Amedeo Modigliani - repare na postura desafiadora do moço. |
Amedeo Modigliani - Madame George van Muyden (1916-8) - óleo s/ tela Esta obra faz parte do acervo do MASP. |
Filho de judeus sefarditas,
Modigliani nasceu na cidade italiana de Livorno. Era um criança muito bonita, porém
frágil e doentia. Sua mãe, mulher culta e viajada, trabalhou como intérprete para
ajudar nas despesas quando o marido faliu. O pai era ausente. Assim, o menino
cresceu num ambiente de pobreza, mas intelectualmente estimulante. Em 1898, aos
14 anos, matriculou-se na escola de arte de Guglielmo Micheli, mas, cerca de dois
anos depois, viajou para Florença e Veneza, onde fez vários amigos e estudou
mestres como Bellini e Ticiano. Em 1901, chegou a escrever a um amigo: 'Pessoas
como nós têm direitos diferentes dos demais, pois temos necessidades que nos
colocam... acima da moral comum'. 'Pouco' pretensioso, o moço...

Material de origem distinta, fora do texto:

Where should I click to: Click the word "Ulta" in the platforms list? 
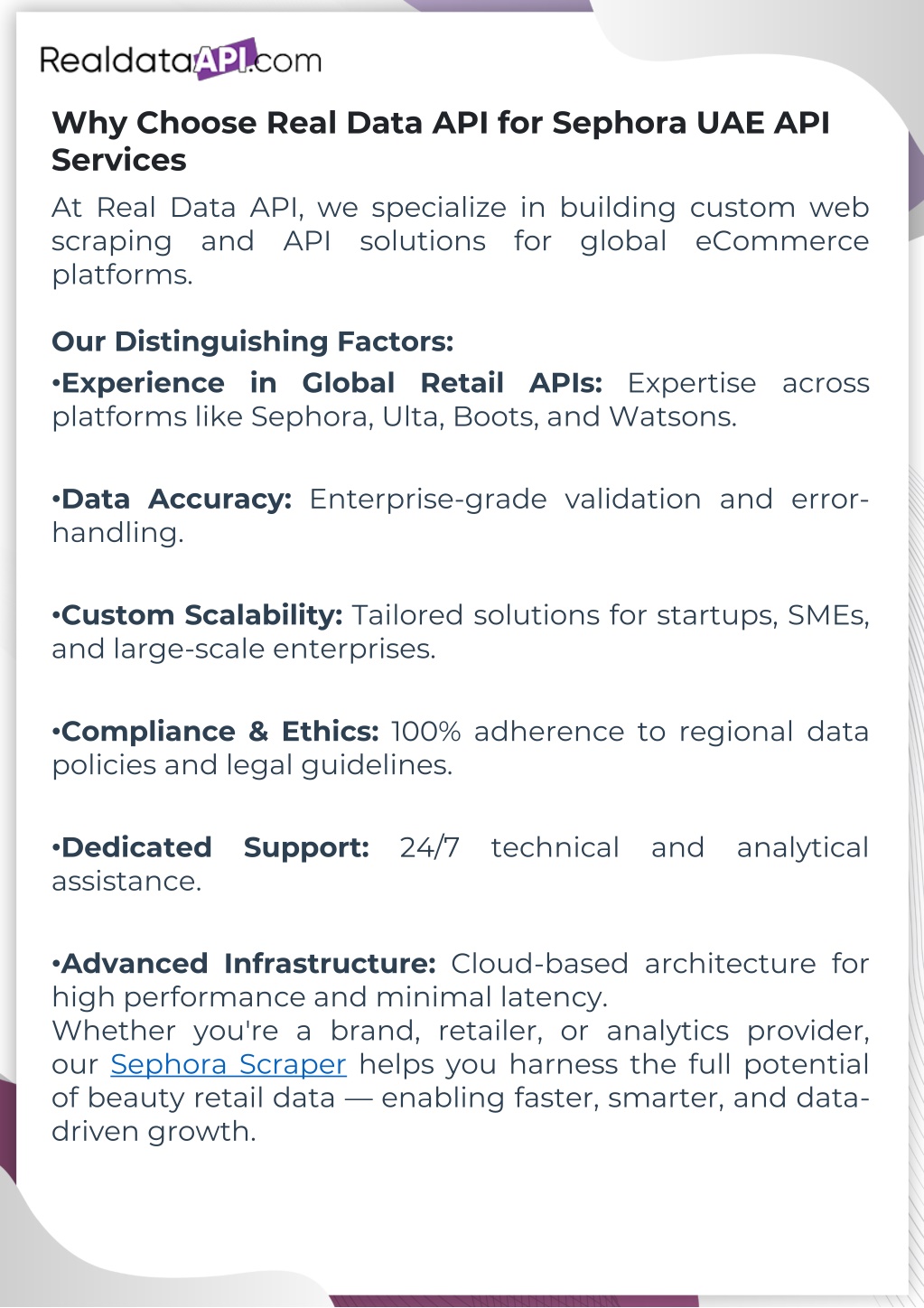413,416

Retrato de um homem de bigode (1900), óleo s/ tela Modigliani tinha apenas 16 anos quando fez essa pintura: ele já mandava bem! |
Em 1906, 'Modi' finalmente parte
para Paris, como fazia qualquer artista que se prezasse. Lá levou uma vida
boêmia e totalmente desregrada, bebendo e se drogando em bares e bordéis. Não
podia dar outra: o dinheiro enviado pela mãe acaba e ele começa a pagar as
dívidas com seus quadros. Em Paris conheceu gente do calibre de Picasso, Juan
Gris, Utrillo, Fujita e Moïse Kiling, entre outros, e escritores como
Apollinaire e Max Jacob. Seus pontos de referência? O cabaré Le Lapin Agile e espeluncas como esse café que você vê abaixo.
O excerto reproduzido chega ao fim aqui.